The US Food and Drug Administration has approved Sovaldi (sofosbuvir), which has demonstrated safety and efficacy for some types of chronic hepatitis C virus (HCV) infection without concomitant interferon. This is the first drug that would help patients affected with chronic HCV whose rheumatic conditions prevent them from taking interferon.

This represents a "significant shift in the treatment paradigm for some patients with chronic hepatitis C,” said Edward Cox, M.D., director of the Office of Antimicrobial Products in the FDA’s Center for Drug Evaluation and Research.

Sovaldi is the second drug approved by the FDA in the past two weeks to treat chronic HCV infection, after simeprevir (Olysio) approved on November 22. It is the third to be approved with the "breakthrough therapy" designation, which allows accelerated approval for drugs that demonstrate a substantial improvement over available therapies for patients with serious or life-threatening diseases..

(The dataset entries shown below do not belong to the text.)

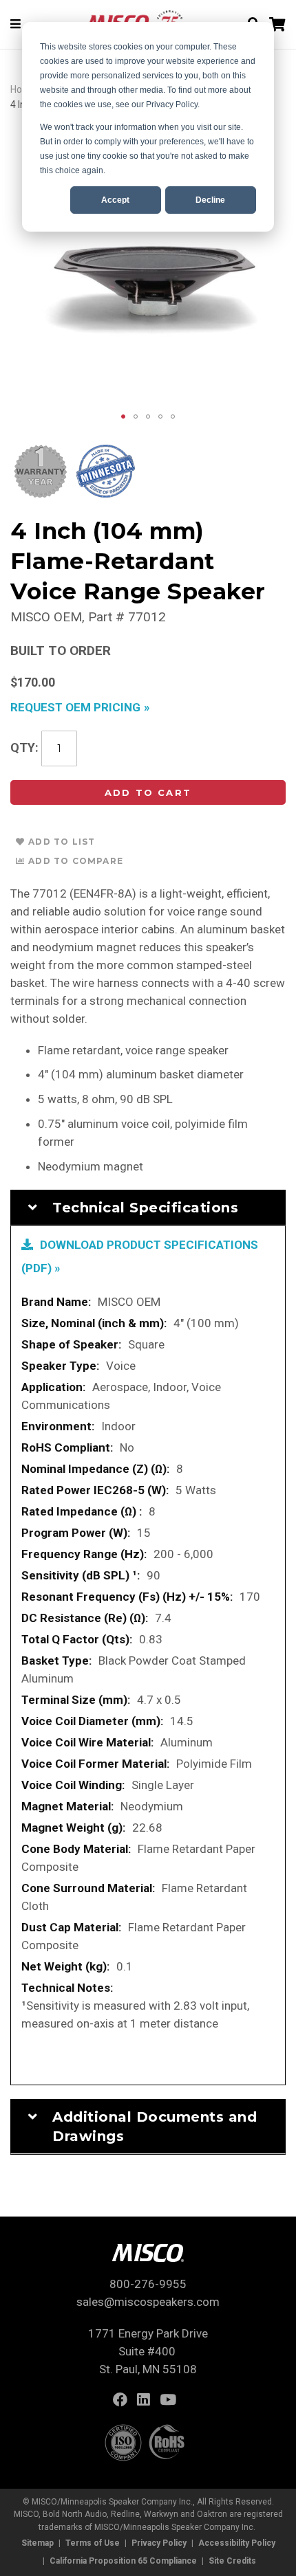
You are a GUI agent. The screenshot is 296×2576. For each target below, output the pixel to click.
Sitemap (37, 2543)
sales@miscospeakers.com (148, 2302)
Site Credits (232, 2561)
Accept (115, 200)
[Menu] (15, 24)
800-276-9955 (148, 2284)
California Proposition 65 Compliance (123, 2561)
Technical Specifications (145, 1207)
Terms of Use (92, 2543)
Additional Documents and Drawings (154, 2126)
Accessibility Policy (236, 2543)
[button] (123, 416)
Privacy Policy (159, 2543)
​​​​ (123, 2401)
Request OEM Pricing (75, 707)
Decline (210, 200)
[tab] (148, 1207)
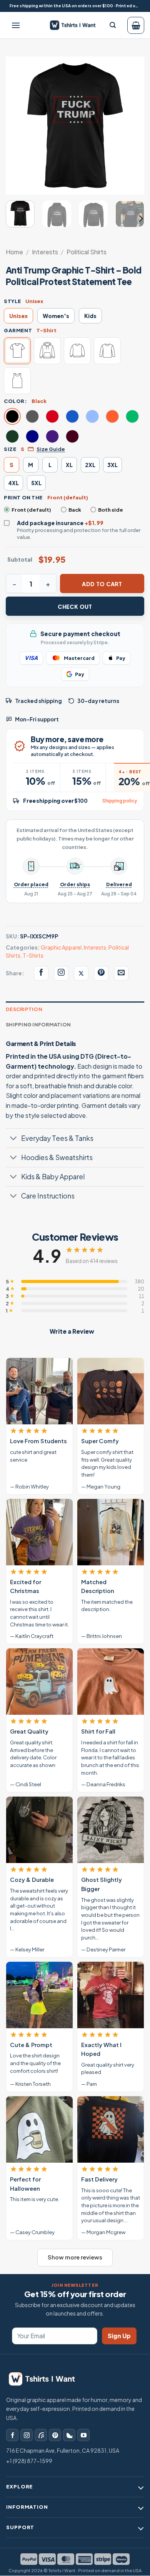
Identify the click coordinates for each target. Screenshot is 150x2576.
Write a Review (72, 1331)
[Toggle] (13, 1139)
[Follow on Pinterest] (55, 2435)
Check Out (75, 606)
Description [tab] (24, 1009)
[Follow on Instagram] (26, 2435)
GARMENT (18, 330)
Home (14, 252)
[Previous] (18, 125)
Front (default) (31, 510)
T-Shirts (33, 955)
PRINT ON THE (23, 497)
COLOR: (15, 401)
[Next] (132, 125)
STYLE (12, 301)
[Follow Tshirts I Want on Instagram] (61, 973)
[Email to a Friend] (121, 973)
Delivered (119, 884)
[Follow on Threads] (41, 2435)
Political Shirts (87, 252)
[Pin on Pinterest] (101, 973)
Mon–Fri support (37, 719)
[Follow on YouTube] (83, 2435)
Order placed (31, 884)
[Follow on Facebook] (12, 2435)
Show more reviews (75, 2257)
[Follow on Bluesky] (69, 2435)
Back (74, 510)
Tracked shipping (38, 701)
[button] (15, 25)
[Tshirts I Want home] (46, 2379)
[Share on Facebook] (41, 973)
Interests (45, 252)
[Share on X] (81, 973)
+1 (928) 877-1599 (29, 2460)
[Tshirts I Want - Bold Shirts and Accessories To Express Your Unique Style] (76, 25)
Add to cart (102, 583)
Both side (110, 510)
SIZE (10, 449)
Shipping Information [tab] (38, 1024)
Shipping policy (119, 801)
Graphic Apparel (61, 947)
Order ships (75, 884)
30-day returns (98, 701)
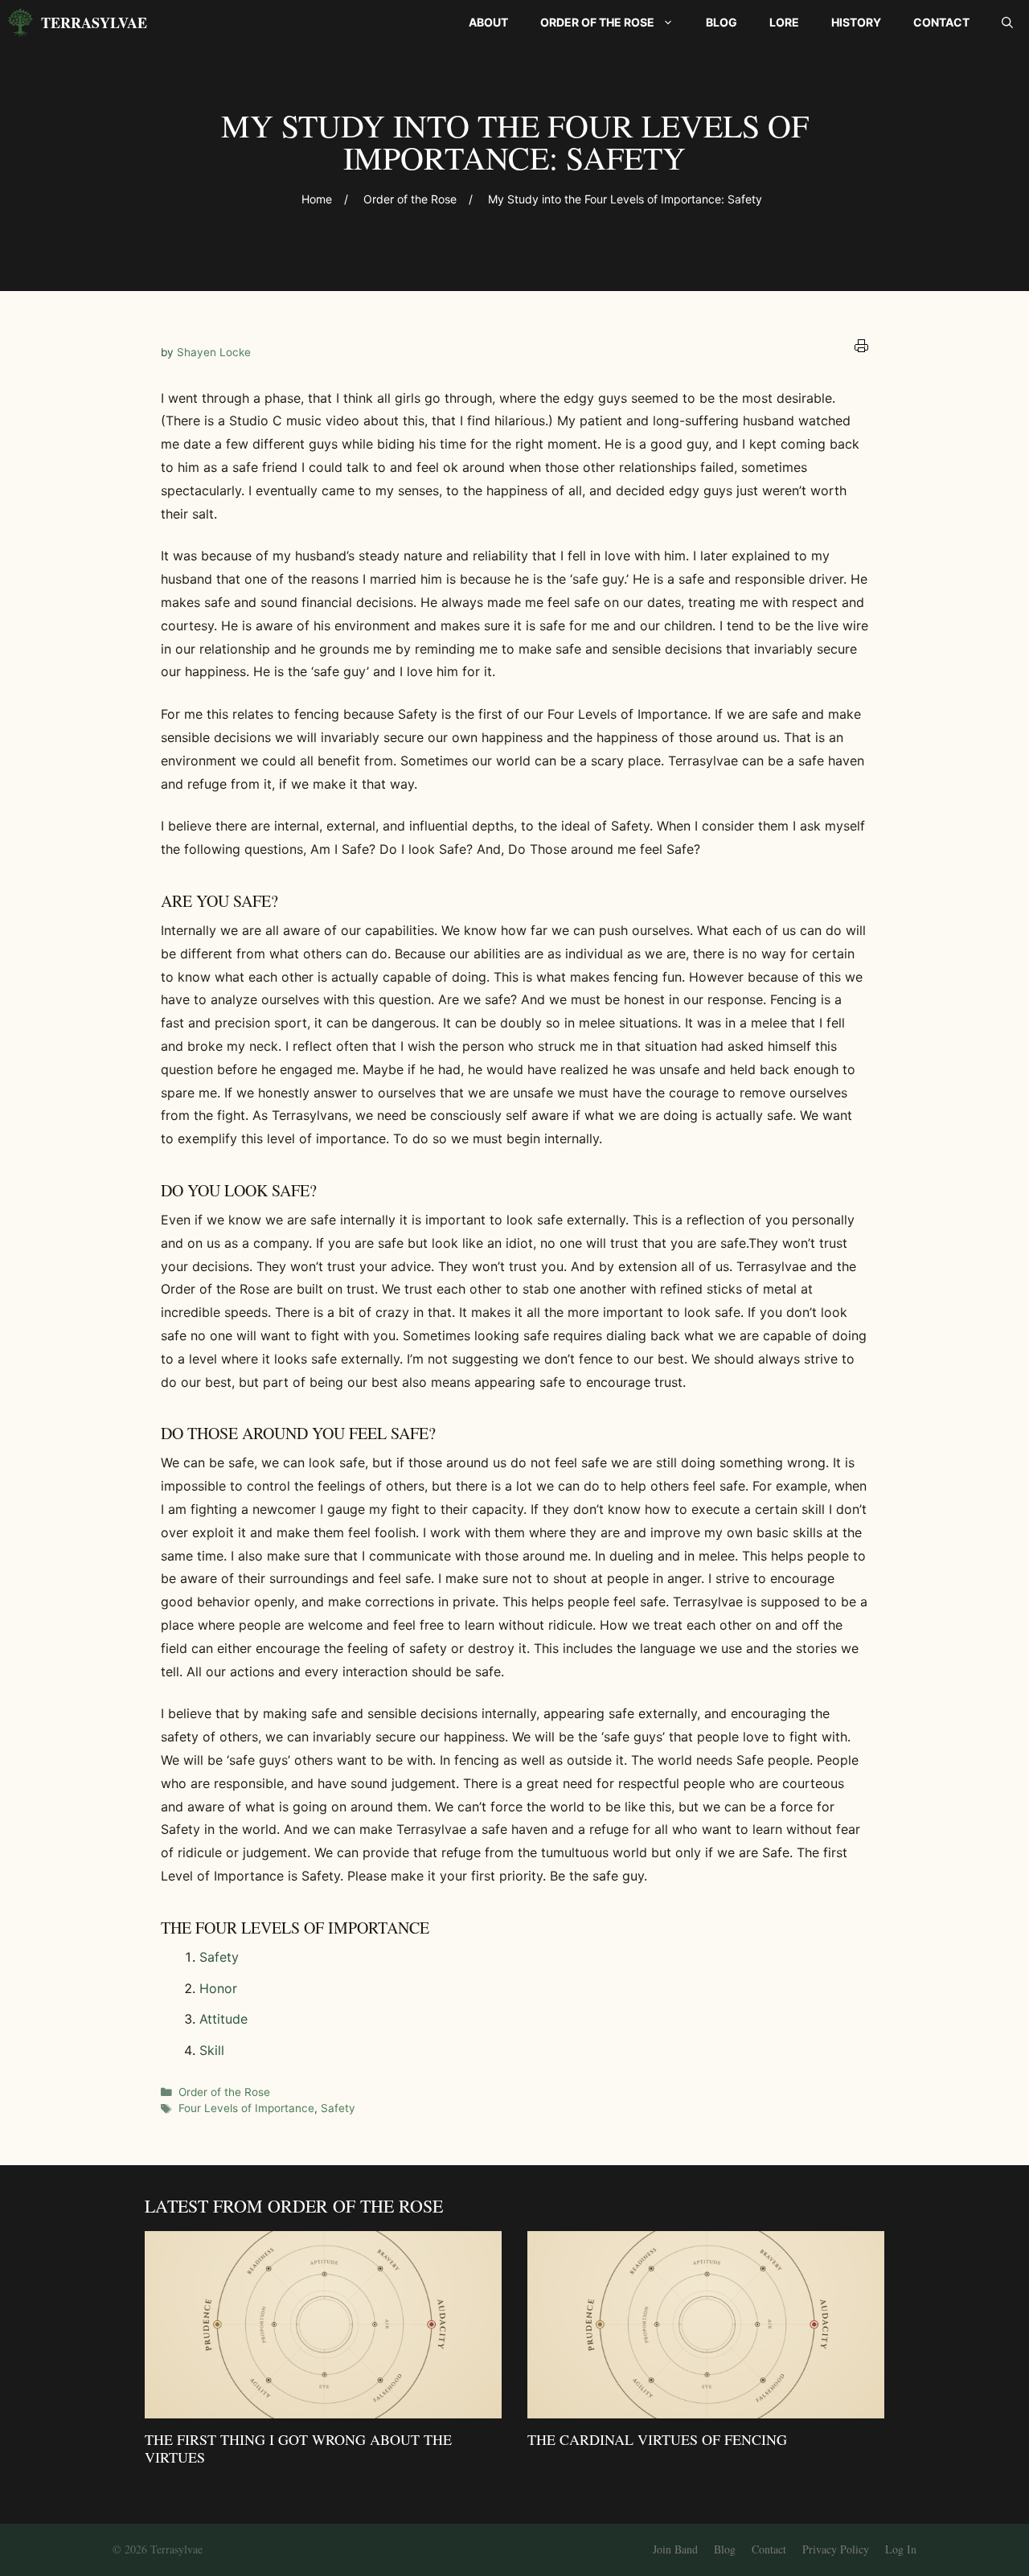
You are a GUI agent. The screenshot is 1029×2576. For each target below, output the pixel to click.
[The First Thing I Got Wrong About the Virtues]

Sovaldi is a nucleotide analog inhibitor that blocks a polymerase essential for replication of HCV, intended to be used as a component of combination therapy with ribavirin and/or peginterferon-alfa. The approval was based on six clinical trials consisting of 1,947 treatment-naive participants coinfected with HIV and HCV, with an endpoint of continued disappearance of viral signal in the blood at least 12 weeks after the end of therapy. The drug demonstrated efficacy, among other groups, among patients who could not tolerate or take and interferon-based regimen.

The most common side effects reported in clinical study participants treated with Sovaldi and ribavirin were fatigue and headache.

Press reports have noted that according to Gilead the 12-week one-pill-a-day regimen will cost $84,000, which comes to $1,000 a day.